### Passage provided

Introduction

Visual assessment of computed tomography (CT) images of the lung is an important tool in the routine clinical workup of patients with pulmonary disease [1, 2]. However, visual evaluation is subjective, and the conclusion is dependent upon the observer [3, 4]. For longitudinal studies of lung diseases such as emphysema, an accurate and reliable visual assessment is necessary if disease progression is to be detected [5]. Chronic obstructive pulmonary disease (COPD) remains a major public health problem, and early intervention is of great importance [6]. Reliability of visual assessment depends upon good intra- and interobserver agreement in assessing the presence and severity of disease. Interobserver agreement in visual assessment of CT of the lung has previously been shown to vary; emphysema [2, 7] being easier to agree upon than interstitial abnormalities such as ground-glass attenuation [8], honeycombing [9], or reticulation [10]. Previous conclusions on interobserver variation in visual assessment of airway disease are highly inconsistent; some show reasonable levels of agreement and others show considerable interobserver variability [11, 12]. As such, interobserver variation has been a subject of interest and investigation for several decades. However, studies on visual assessment of progression of disease are lacking. For instance, the ability of the trained human eye to detect a change in the severity of emphysema over time is unknown.

######

_What to do_
**a.** According to the introduction on visual CT assessment of the lung, why do longitudinal studies of diseases such as emphysema need an accurate and reliable visual assessment? Answer in one to three sentences.
**b.** Continue the introduction on visual CT assessment of the lung from its final sentence.

### Stored data

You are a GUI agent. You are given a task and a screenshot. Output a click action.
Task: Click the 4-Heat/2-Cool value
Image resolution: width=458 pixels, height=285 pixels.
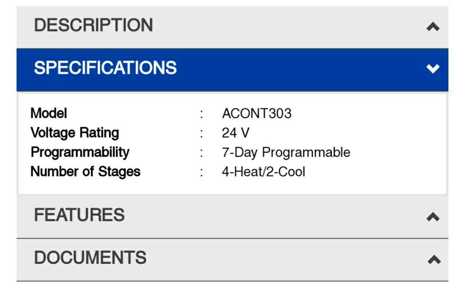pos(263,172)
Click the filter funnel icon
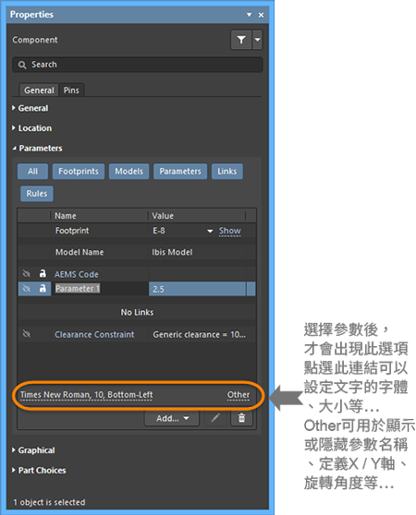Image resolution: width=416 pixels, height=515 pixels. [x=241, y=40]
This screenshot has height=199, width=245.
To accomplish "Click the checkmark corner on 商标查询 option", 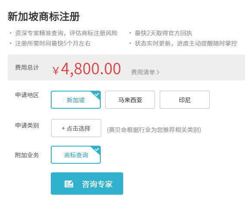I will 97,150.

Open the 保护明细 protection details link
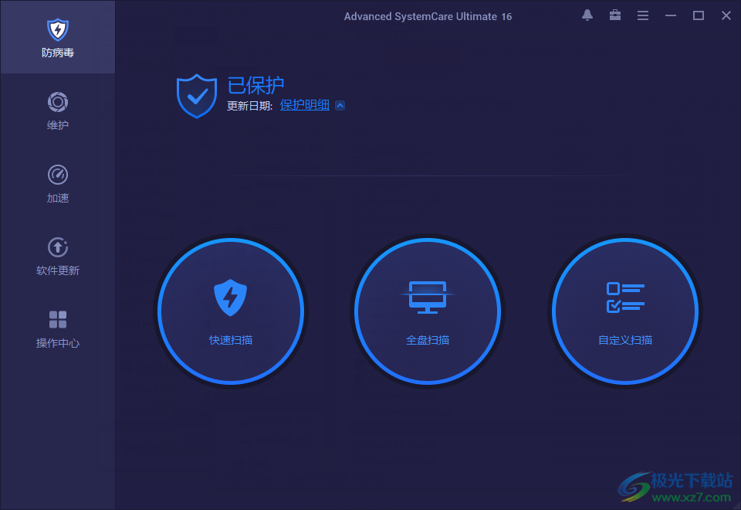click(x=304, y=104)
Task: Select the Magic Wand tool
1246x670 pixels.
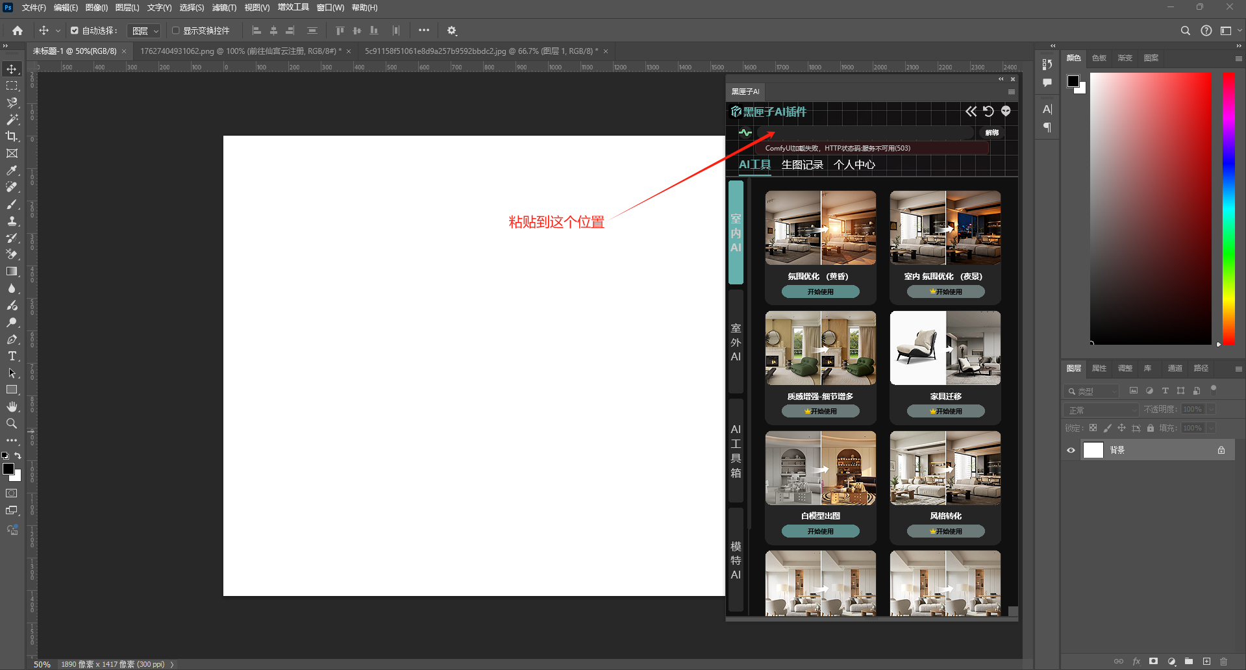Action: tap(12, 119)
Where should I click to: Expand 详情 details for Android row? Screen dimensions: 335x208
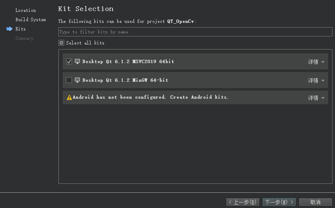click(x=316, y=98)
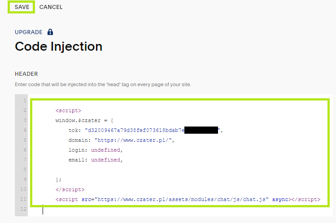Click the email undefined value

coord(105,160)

######

_Outputs by task_
**a.** An accurate and reliable visual assessment is necessary if disease progression is to be detected over time.

**b.**
While the main objective of lung cancer screening programmes is the early detection of malignant lung nodules, the huge amount of data provided by CT gives a unique opportunity to detect other subclinical lung pathologies, including emphysema, large airway diseases, and interstitial abnormalities. In this regard, the Danish Lung Cancer Screening Trial (DLCST) provides an opportunity to investigate early CT signs of lung disease and to study interobserver agreement in the detection and grading of these abnormalities. In addition, the participants in the screening arm of the study were followed up with five annual CT examinations. This is a reasonable time span, during which significant change in lung function [13] and lung density [14] has been detected in this population. It was plausible, therefore, to test whether the progression of emphysema, airway diseases, and interstitial abnormalities can be detected visually within this time frame.

The purpose of this paper is to evaluate interobserver agreement in the visual assessment of emphysema, airway abnormalities, and interstitial abnormalities, and to explore whether progression of disease can be detected by subjective visual evaluation of CT images.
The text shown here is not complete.